> **DATA FOR REVIEW**
----------

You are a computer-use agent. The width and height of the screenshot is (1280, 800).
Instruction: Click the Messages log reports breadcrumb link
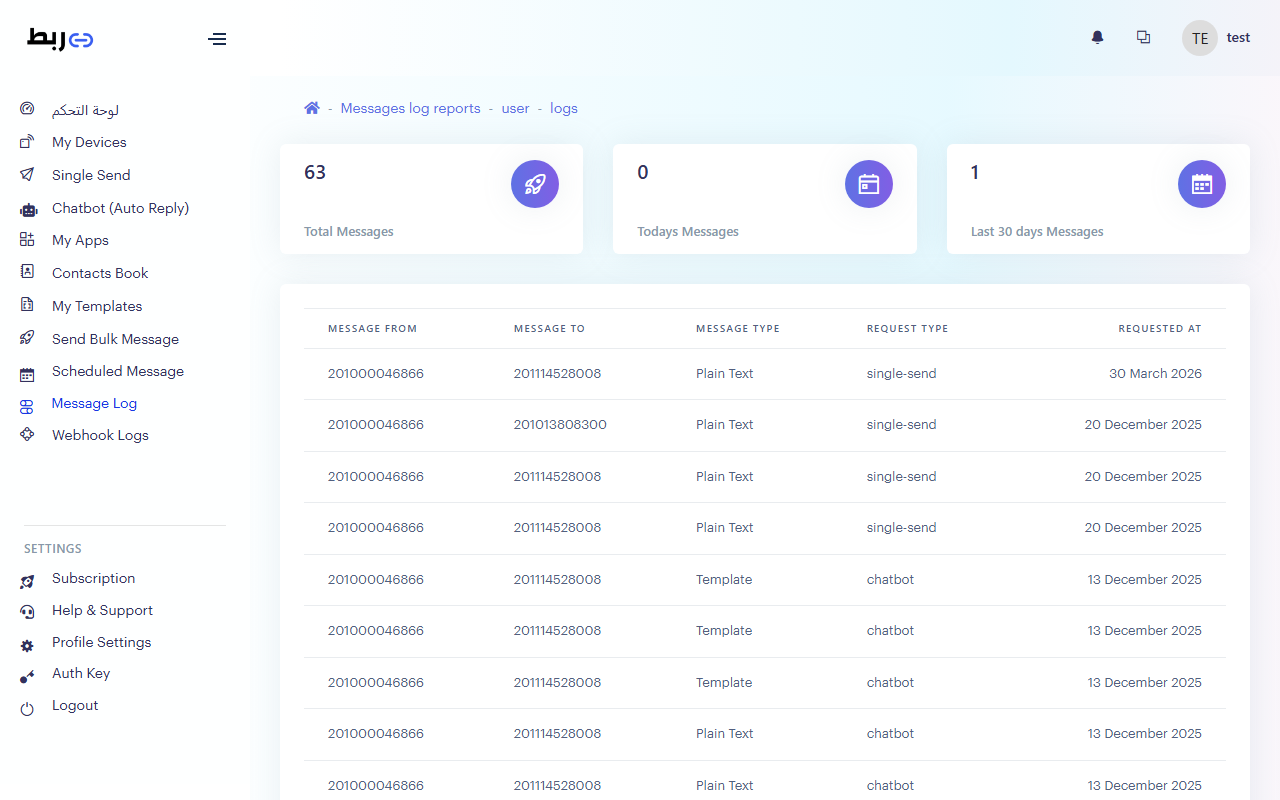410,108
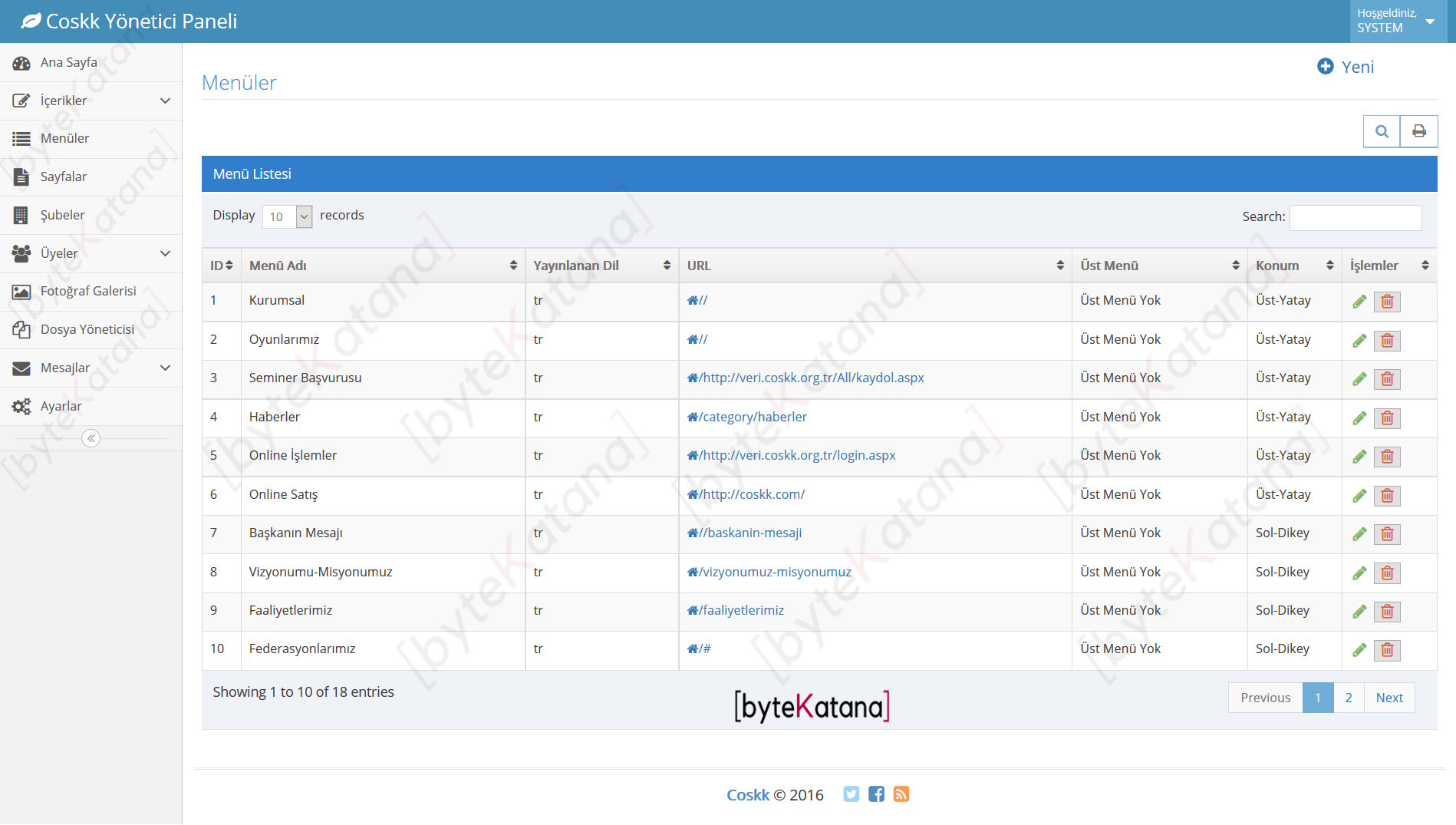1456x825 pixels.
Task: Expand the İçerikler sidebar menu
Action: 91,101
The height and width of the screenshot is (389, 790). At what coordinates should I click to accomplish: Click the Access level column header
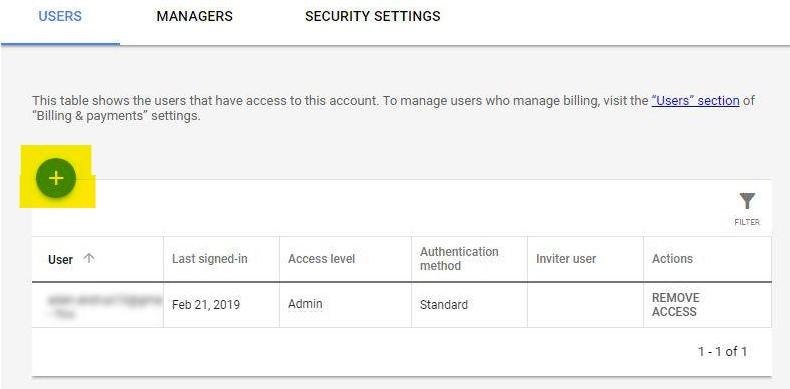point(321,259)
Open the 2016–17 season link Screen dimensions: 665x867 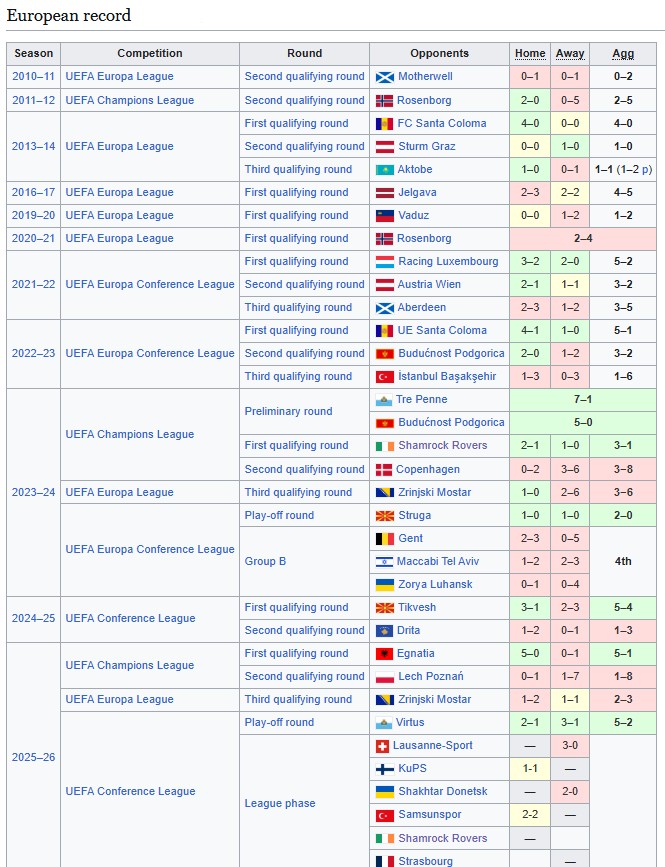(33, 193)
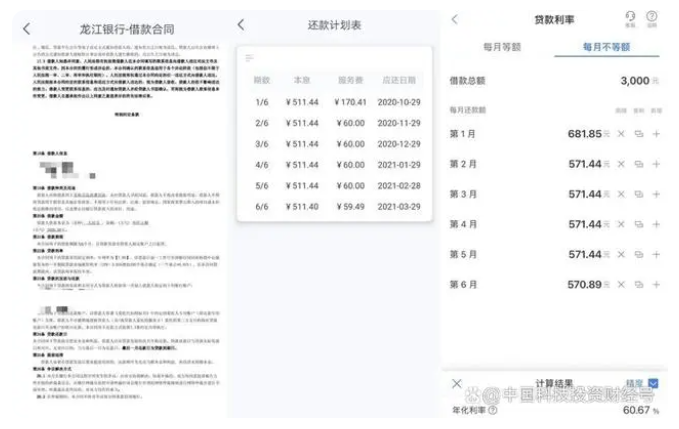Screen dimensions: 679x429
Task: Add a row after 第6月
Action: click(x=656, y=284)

----------

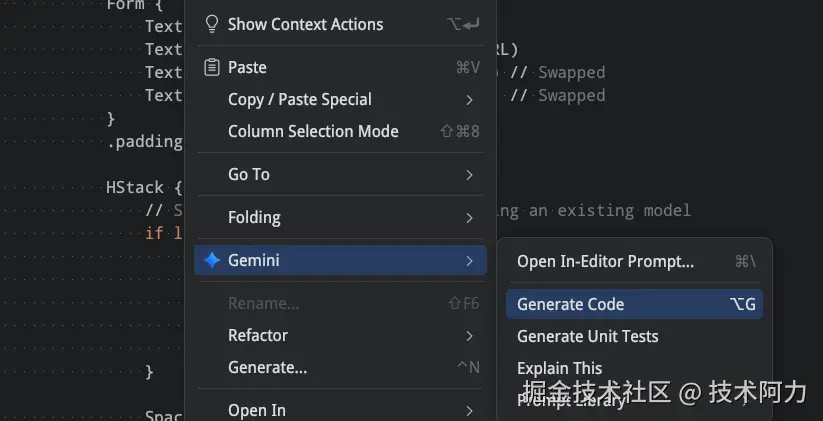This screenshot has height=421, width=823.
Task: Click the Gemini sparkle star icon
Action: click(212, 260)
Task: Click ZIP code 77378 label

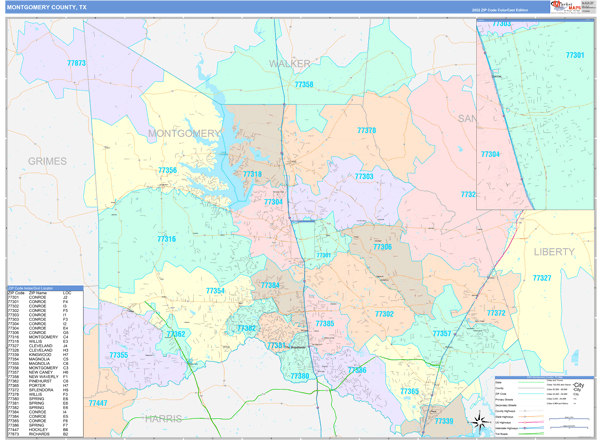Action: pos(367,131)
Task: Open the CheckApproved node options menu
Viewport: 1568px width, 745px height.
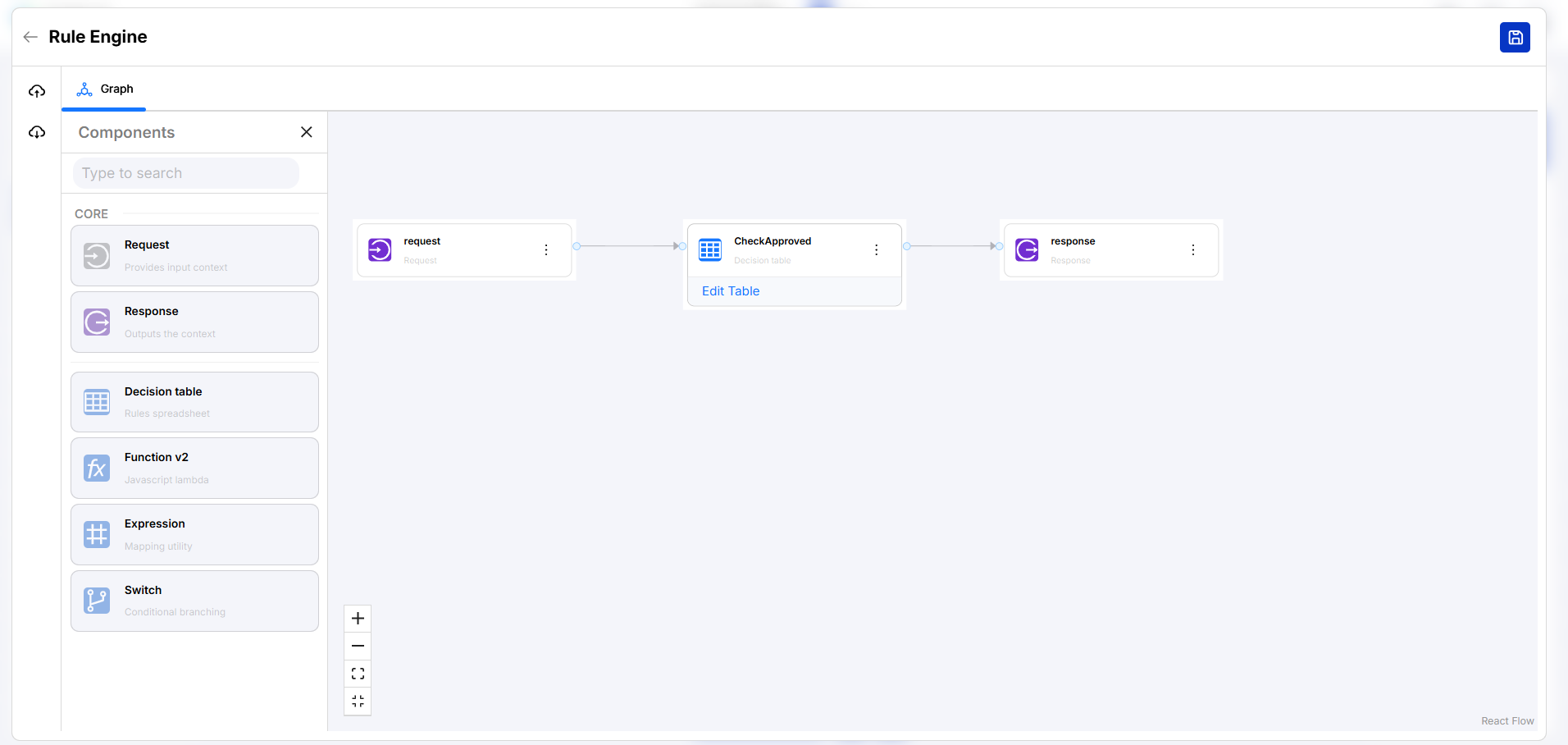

----------

> **TRY IT**
Among the entries above, find the line with "Task: Click ZIP code 77378 label" and repeat exactly from there through the line with "Viewport: 1568px width, 745px height.", leaving out the pictures.

> **RESPONSE AREA**
Task: Click ZIP code 77378 label

Action: pos(367,131)
Task: Open the CheckApproved node options menu
Viewport: 1568px width, 745px height.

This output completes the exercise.